>> Begin RECORDS FOR THIS TASK

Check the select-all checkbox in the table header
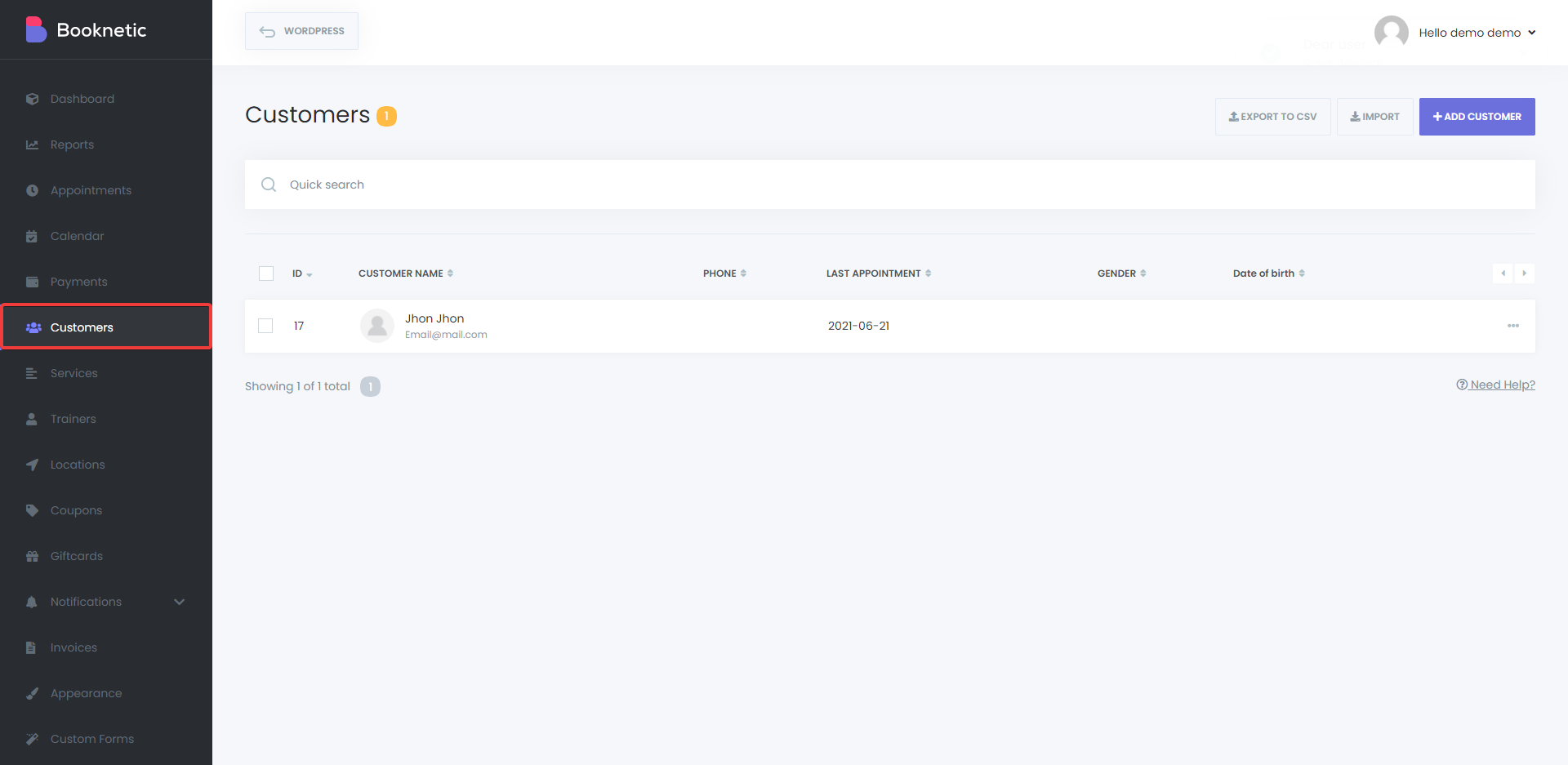Viewport: 1568px width, 765px height. [265, 274]
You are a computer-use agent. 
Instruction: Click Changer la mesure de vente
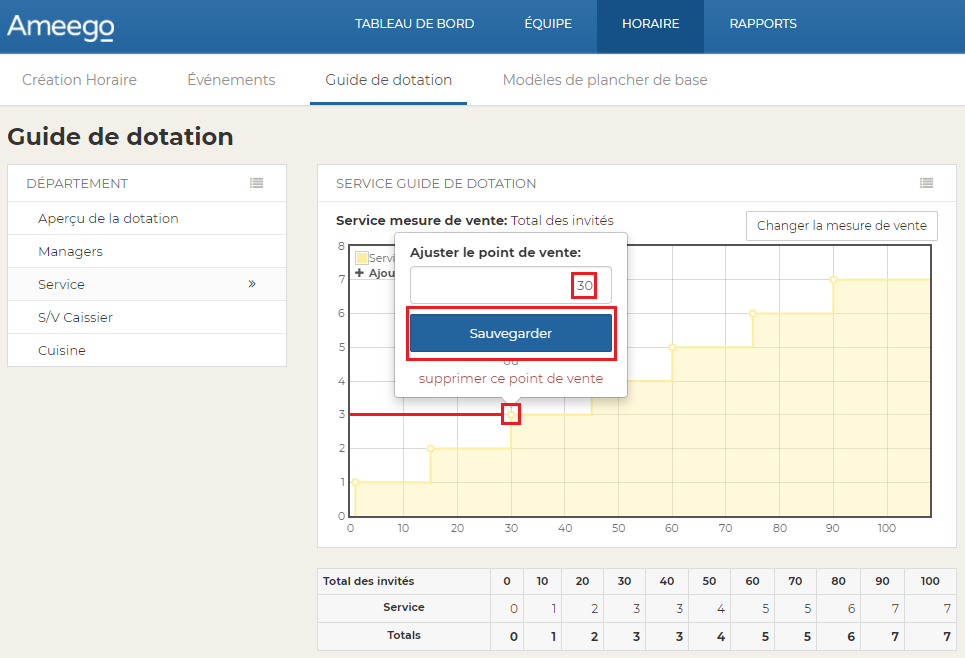pyautogui.click(x=841, y=226)
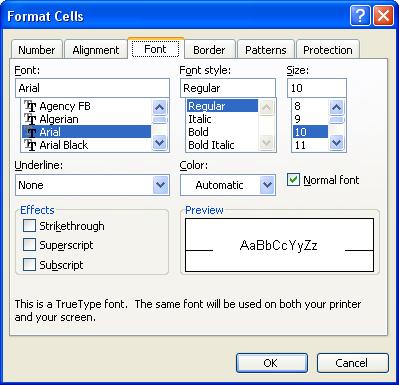Click the Cancel button
399x385 pixels.
coord(353,363)
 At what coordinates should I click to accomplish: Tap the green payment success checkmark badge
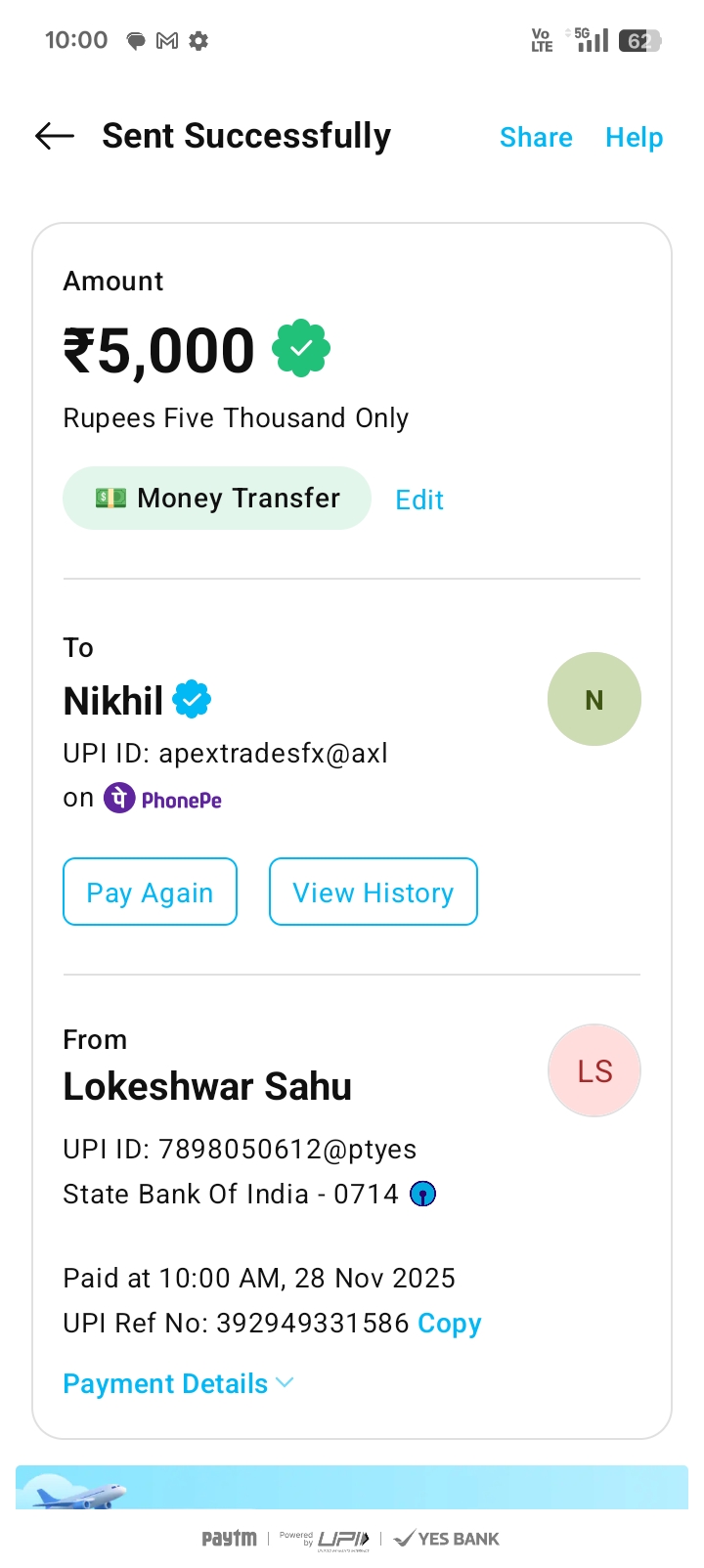coord(301,348)
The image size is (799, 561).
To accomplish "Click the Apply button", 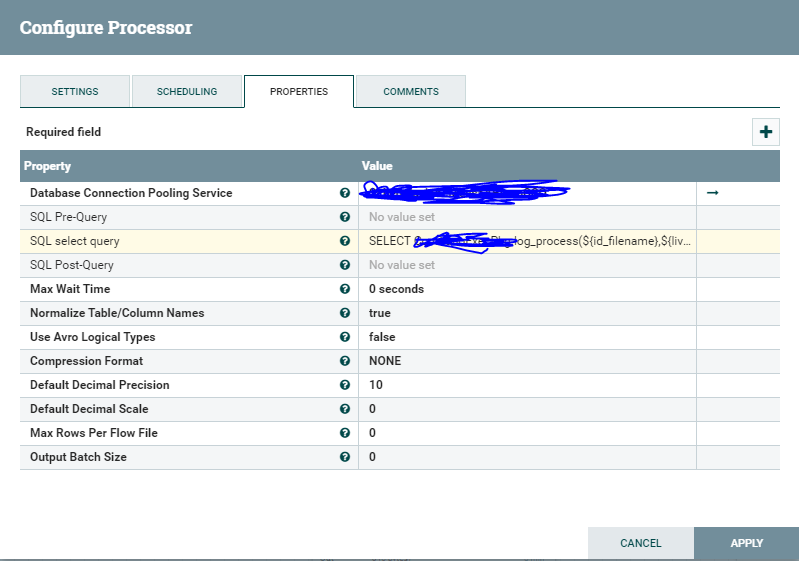I will (x=747, y=543).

>> End RECORDS FOR THIS TASK

### REQUIREMENT
Copy out the lines of the data from the line containing "You are a computer-use agent." up to and including the line containing "coord(353,363)", exactly as they appear, omitting the pictures.

### TASK RESPONSE
You are a computer-use agent. 
Instruction: Click Changer la mesure de vente
pyautogui.click(x=841, y=226)
Click the Cancel button
399x385 pixels.
coord(353,363)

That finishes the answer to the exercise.